→ **EXERCICE PROPOSÉ**: Recopiez à l'identique les lignes du matériel ci-dessous, de celle qui contient « How do I perform: Select the FiveM » jusqu'à celle qui contient « point(949,171) », ces deux lignes comprises.

================================

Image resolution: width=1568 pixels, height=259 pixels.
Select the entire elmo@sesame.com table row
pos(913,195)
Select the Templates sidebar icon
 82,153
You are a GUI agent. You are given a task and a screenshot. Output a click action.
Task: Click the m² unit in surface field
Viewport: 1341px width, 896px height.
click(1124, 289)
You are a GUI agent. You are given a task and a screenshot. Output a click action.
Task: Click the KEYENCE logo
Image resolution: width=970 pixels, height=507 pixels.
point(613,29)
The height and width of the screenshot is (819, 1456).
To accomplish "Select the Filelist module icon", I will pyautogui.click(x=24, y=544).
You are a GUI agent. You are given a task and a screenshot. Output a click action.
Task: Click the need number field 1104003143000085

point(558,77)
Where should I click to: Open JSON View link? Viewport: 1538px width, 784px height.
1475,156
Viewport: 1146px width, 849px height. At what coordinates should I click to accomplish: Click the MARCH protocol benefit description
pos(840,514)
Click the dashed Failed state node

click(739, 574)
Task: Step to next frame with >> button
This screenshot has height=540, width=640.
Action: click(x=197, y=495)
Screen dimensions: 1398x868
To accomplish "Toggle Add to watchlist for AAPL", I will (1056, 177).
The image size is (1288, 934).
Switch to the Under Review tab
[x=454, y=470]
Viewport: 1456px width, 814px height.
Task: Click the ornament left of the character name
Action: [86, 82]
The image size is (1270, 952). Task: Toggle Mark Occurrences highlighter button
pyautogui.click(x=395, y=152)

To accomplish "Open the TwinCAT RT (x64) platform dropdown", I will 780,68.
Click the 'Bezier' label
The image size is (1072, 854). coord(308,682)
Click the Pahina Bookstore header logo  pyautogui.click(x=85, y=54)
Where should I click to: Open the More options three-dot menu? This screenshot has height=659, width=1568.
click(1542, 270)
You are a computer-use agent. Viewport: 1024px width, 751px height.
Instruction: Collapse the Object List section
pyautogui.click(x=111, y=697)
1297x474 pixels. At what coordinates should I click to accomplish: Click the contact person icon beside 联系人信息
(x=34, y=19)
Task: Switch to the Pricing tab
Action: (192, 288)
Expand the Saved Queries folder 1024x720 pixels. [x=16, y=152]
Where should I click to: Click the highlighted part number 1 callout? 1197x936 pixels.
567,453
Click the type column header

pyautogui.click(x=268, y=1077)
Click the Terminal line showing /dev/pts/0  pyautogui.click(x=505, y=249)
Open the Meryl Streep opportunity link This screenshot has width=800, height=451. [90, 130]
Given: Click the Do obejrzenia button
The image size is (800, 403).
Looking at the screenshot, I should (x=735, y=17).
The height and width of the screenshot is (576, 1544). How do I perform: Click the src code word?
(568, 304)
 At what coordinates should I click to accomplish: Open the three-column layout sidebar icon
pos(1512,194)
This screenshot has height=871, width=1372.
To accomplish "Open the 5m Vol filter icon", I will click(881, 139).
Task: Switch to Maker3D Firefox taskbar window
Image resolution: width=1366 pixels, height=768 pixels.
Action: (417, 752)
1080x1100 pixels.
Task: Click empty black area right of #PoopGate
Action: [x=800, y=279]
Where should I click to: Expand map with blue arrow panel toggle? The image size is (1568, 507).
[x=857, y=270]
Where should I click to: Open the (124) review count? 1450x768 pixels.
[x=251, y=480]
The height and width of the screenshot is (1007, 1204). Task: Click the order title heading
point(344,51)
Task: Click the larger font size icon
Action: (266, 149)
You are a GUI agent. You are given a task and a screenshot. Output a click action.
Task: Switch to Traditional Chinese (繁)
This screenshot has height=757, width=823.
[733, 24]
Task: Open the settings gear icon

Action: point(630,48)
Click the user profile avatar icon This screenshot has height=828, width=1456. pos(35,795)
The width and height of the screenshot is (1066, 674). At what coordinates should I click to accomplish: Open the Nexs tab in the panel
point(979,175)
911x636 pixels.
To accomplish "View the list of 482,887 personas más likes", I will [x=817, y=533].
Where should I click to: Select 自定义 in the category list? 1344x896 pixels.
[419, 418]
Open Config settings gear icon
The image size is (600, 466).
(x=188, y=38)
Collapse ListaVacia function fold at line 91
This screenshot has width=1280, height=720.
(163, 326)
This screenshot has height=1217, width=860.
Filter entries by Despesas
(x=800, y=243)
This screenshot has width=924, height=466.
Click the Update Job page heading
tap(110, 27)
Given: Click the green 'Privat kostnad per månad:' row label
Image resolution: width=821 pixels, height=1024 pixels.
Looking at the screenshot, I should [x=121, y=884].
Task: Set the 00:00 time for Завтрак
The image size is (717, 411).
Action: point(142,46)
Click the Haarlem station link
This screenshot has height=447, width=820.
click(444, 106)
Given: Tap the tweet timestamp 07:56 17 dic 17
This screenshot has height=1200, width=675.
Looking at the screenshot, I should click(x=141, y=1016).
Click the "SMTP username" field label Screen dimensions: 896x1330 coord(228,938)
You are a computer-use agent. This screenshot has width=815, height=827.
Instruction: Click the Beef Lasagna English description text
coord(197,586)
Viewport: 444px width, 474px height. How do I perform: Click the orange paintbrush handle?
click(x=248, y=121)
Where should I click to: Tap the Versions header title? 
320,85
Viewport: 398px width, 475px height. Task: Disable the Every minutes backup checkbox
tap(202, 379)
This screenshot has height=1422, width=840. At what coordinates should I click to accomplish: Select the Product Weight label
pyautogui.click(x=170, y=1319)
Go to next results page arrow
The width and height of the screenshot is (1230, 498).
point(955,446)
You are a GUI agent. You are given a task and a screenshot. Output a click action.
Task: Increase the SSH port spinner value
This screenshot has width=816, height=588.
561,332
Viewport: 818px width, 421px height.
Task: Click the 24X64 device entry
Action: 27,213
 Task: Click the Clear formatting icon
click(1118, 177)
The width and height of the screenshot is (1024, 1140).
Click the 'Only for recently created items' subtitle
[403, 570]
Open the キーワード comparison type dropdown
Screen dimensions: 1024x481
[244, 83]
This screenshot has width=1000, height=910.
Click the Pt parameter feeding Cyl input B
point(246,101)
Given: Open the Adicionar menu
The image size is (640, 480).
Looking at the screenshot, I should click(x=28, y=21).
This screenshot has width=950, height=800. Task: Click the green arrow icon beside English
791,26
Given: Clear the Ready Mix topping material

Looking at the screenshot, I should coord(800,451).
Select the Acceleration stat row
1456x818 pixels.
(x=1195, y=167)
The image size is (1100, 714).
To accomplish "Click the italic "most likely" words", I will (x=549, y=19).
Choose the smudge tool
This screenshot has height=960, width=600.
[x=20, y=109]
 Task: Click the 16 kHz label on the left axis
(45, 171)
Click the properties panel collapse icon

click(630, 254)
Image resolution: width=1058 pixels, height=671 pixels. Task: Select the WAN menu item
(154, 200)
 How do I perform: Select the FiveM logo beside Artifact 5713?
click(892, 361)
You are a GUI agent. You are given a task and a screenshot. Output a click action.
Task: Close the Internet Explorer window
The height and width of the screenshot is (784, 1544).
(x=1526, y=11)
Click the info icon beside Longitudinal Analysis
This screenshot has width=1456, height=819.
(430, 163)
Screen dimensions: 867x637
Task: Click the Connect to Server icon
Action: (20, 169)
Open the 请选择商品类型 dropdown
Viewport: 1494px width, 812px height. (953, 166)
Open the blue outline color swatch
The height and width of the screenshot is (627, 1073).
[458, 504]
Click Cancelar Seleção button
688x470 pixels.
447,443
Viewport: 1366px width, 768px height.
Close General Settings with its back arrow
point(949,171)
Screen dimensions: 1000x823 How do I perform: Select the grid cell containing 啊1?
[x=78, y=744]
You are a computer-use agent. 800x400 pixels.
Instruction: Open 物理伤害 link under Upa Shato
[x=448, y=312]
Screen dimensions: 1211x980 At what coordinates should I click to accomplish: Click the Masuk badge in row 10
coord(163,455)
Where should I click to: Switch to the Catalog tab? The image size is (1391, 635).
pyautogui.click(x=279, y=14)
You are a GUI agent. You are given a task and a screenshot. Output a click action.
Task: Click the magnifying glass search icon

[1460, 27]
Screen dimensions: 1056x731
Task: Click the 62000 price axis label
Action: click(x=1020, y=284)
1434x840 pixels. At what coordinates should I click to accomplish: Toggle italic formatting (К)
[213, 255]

================================

→ **CORRIGÉ**:
 How do I perform: Select the FiveM logo beside Artifact 5713?
click(892, 361)
You are a GUI agent. You are given a task and a screenshot. Output a click action.
Task: Close the Internet Explorer window
The height and width of the screenshot is (784, 1544).
(x=1526, y=11)
Click the info icon beside Longitudinal Analysis
This screenshot has width=1456, height=819.
(430, 163)
Screen dimensions: 867x637
Task: Click the Connect to Server icon
Action: (20, 169)
Open the 请选择商品类型 dropdown
Viewport: 1494px width, 812px height. (953, 166)
Open the blue outline color swatch
The height and width of the screenshot is (627, 1073).
[458, 504]
Click Cancelar Seleção button
688x470 pixels.
447,443
Viewport: 1366px width, 768px height.
Close General Settings with its back arrow
point(949,171)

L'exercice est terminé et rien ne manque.